Serge Steiner, a UBS spokesman, said it was true Bin Laden had been the beneficiary of an account held by his half-brother Yeslam, but the account was fully closed in 1997, and there had been no transactions since 1991.
“Osama Bin Laden has never been a client of UBS and never did business with us,” he said.
UBS has admitted supplying Iran, Cuba, Libya and Saddam Hussein’s Iraq with dollars obtained through a US Federal Reserve scheme, for which it paid a $100m fine.
The scheme is designed to swap old banknotes for new issue, but may not be used for dealings with states on the US sanctions list.
“UBS deeply regrets these failures,” said Michael Herde, head of the bank’s US operations.
The bank said at least eight staff have been fired for breaching rules, but denied that any of the dealings related to terrorism or money-laundering.
The bank decided to withdraw from Iran, Syria, North Korea and Sudan last November deeming the reward too small to justify the risk.
UBS’s abuse of the dollar programme came to light when US troops in Iraq discovered $762m in US banknotes after knocking down a wall.
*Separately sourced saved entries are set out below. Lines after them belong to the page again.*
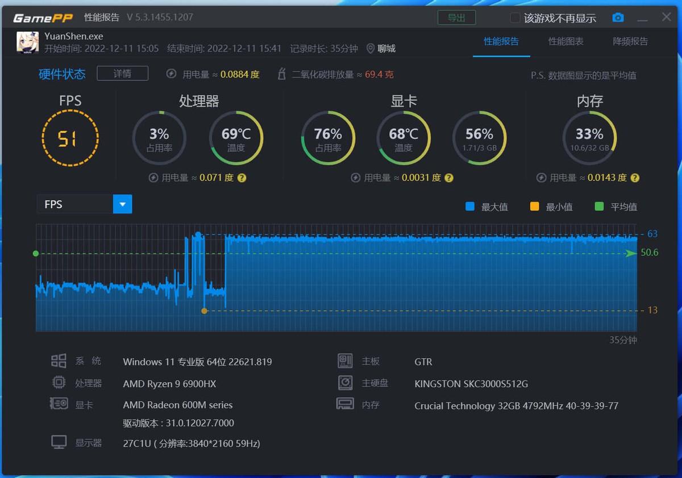The width and height of the screenshot is (682, 478).
Task: Click the YuanShen.exe game avatar thumbnail
Action: 27,42
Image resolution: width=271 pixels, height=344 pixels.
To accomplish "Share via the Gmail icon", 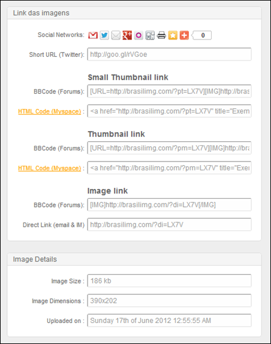I will 93,35.
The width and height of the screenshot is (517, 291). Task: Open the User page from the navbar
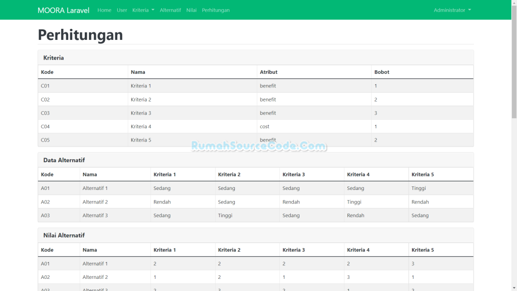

Serial numbers tracked much of the cash to UBS.
A subsequent investigation found that UBS had also provided $3.9bn in US dollars to Fidel Castro’s regime in Cuba, in breach of US sanctions.
The Rohrabacher committee is also considering plans to recall BNP Paribas for further questioning over its role in the UN’s Oil for Food programme in Iraq, saying the French bank has yet to explain fully 400 payments to unauthorised third parties.
An inquiry concluded last year BNP had turned a blind eye to the use of front companies used to conceal interests linked to Saddam Hussein.
The bank insists that the money did in fact go to the humanitarian effort, but admits that a few of the total 54,000 payments were “not in full accordance” with rules.
“There is no indication that any of these payments were causally linked to any abuses,” said the bank.